Nützlich ist für Helden auch die richtige Ausrüstung: Das Internet stellt sehr viele Werkzeuge bereit, mit denen jeder selbst Nachrichten auf ihren Wahrheitsgehalt prüfen kann.

Ein wertvolles Tool ist zum Beispiel die Google-Bildersuche. Sucht man dort mit der Bild-URL nach einem Foto, wird angezeigt, wo das Foto überall im Internet zu finden ist. Das kann helfen Falschinformationen aufzuspüren. Fake-News werden oft mit alten Fotos angereichert, die in einem ganz anderen Kontext entstanden sind und angeblich aktuelle Ereignisse abbilden sollen. Ein Beispiel: Im November 2020 ging ein Bild durch die sozialen Medien, das Angela Merkel in einem Restaurant zeigte. Sie trug keine Maske und hielt auch keinen Sicherheitsabstand zu anderen Restaurantbesuchern. In dem Post wurde behauptet, das Bild sei eine aktuelle Aufnahme. Die Kanzlerin habe gegen die Corona-Auflagen verstoßen. Die Google-Bildersuche zeigt aber: Das Bild stammt aus einem Zeitungsartikel aus dem März 2019. Es wurde also lange Zeit vor der Corona-Pandemie aufgenommen. Jemand hat es im falschen Zusammenhang verbreitet, um Stimmung gegen die Kanzlerin zu machen.

Weitere Werkzeuge für Faktenchecker: Youtube-Videos kann man mit einem Tool von Amnesty International auf den Zahn fühlen. Eine sehr einfache Möglichkeit ist auch, nach den wichtigsten Schlagwörtern der Nachricht zu googeln. Wenn kein seriöses Medium darüber berichtet hat, ist die Wahrscheinlichkeit hoch, dass es Quatsch ist.

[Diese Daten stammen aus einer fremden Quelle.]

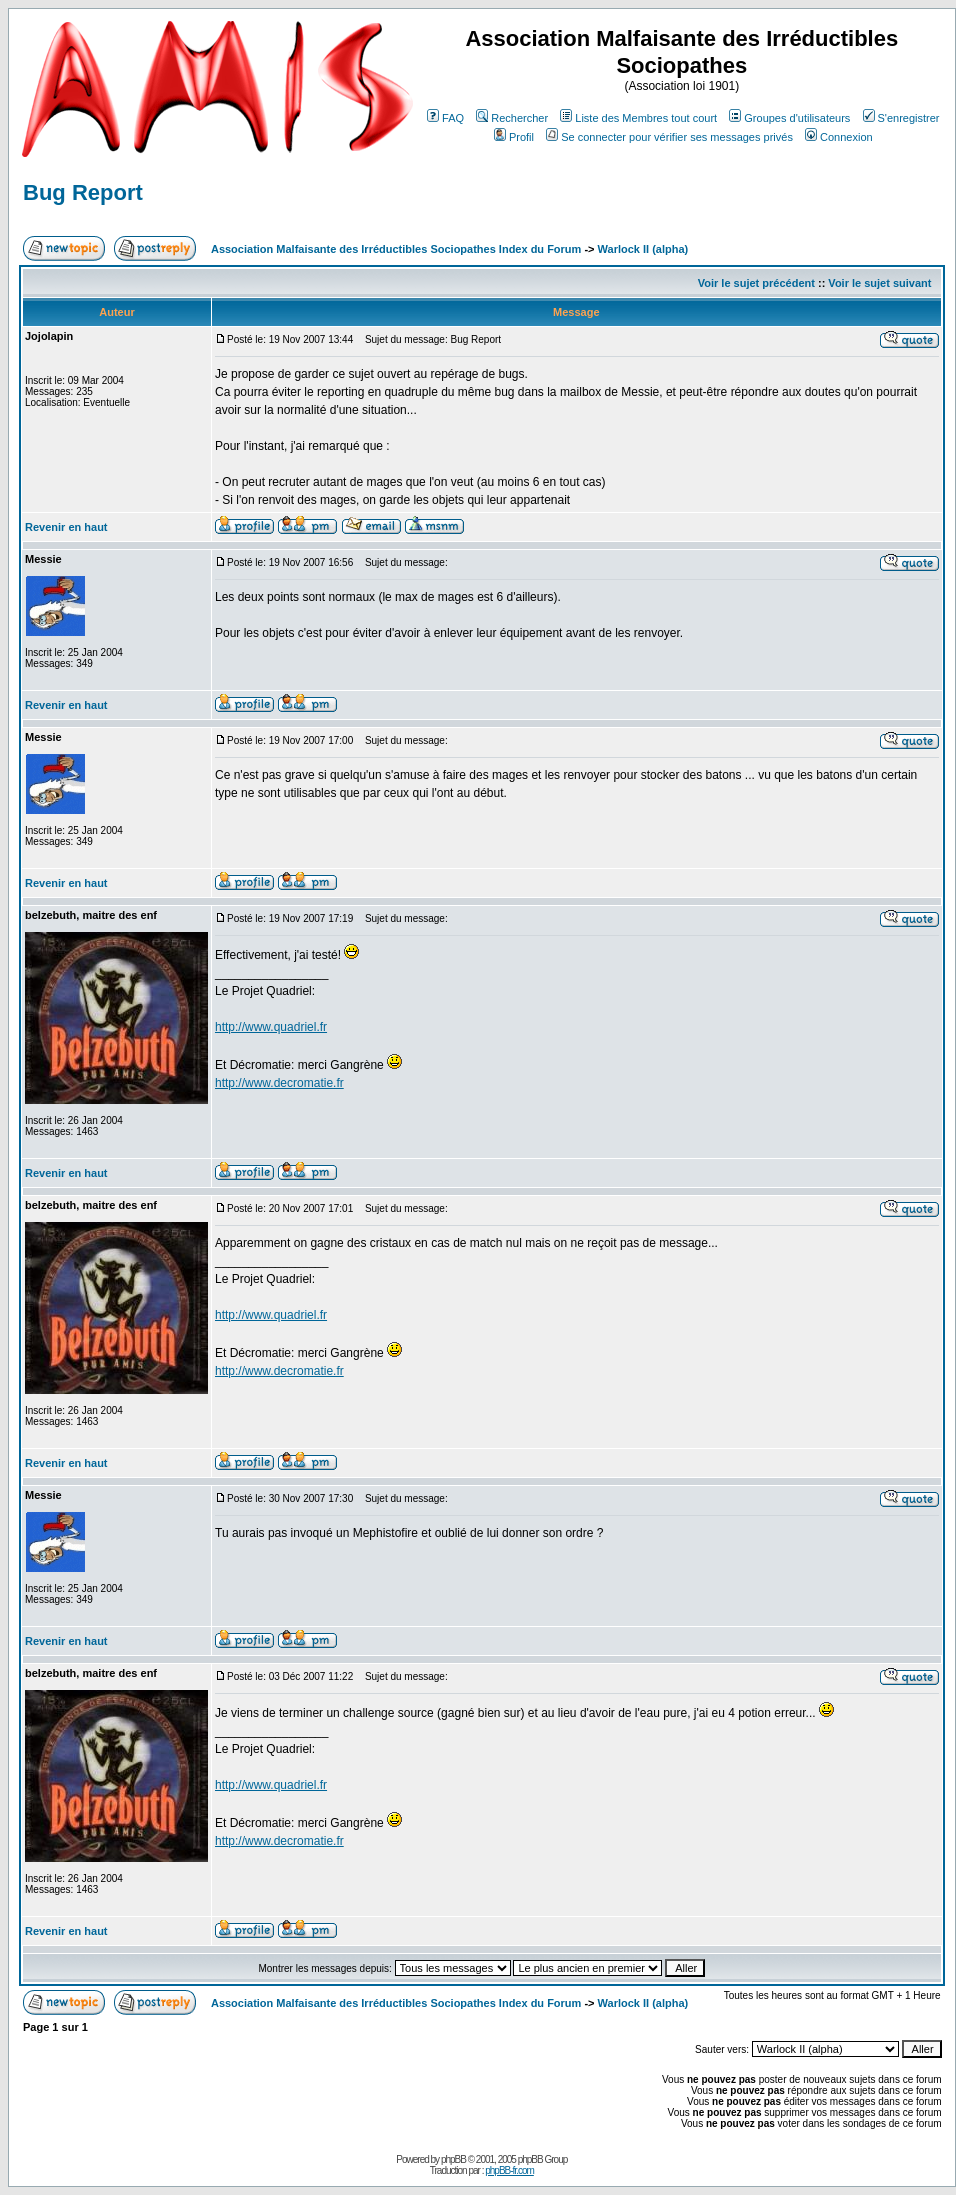 The image size is (956, 2195). What do you see at coordinates (279, 1083) in the screenshot?
I see `http://www.decromatie.fr` at bounding box center [279, 1083].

3 Tipps, um andere zu schützen

Wer diese Tipps beherzigt, hat den Durchblick und ist vor Fake-News sehr gut geschützt. Wahre Helden der Demokratie gehen aber noch einen Schritt weiter und helfen dabei, auch andere zu schützen. Dafür gibt es zum Abschluss noch drei Tipps:

  1. Fake-News niemals weiterverbreiten – auch nicht aus Spaß. Irgendwer könnte darauf reinfallen.
  2. Falschmeldungen und Fake-Profile in sozialen Medien melden. Das geht mit wenigen Klicks: Bei Facebook und Instagram klickt man zum Beispiel neben dem Profilnamen auf die drei Punkte und wählt die Zeile “melden” aus.
  3. Wenn Kontakte falsche Informationen teilen, sollte man sie höflich darauf aufmerksam machen. Oft passiert das ja nicht in böser Absicht. Am besten, man weist sie in einer privaten Nachricht darauf hin, um niemanden bloßzustellen.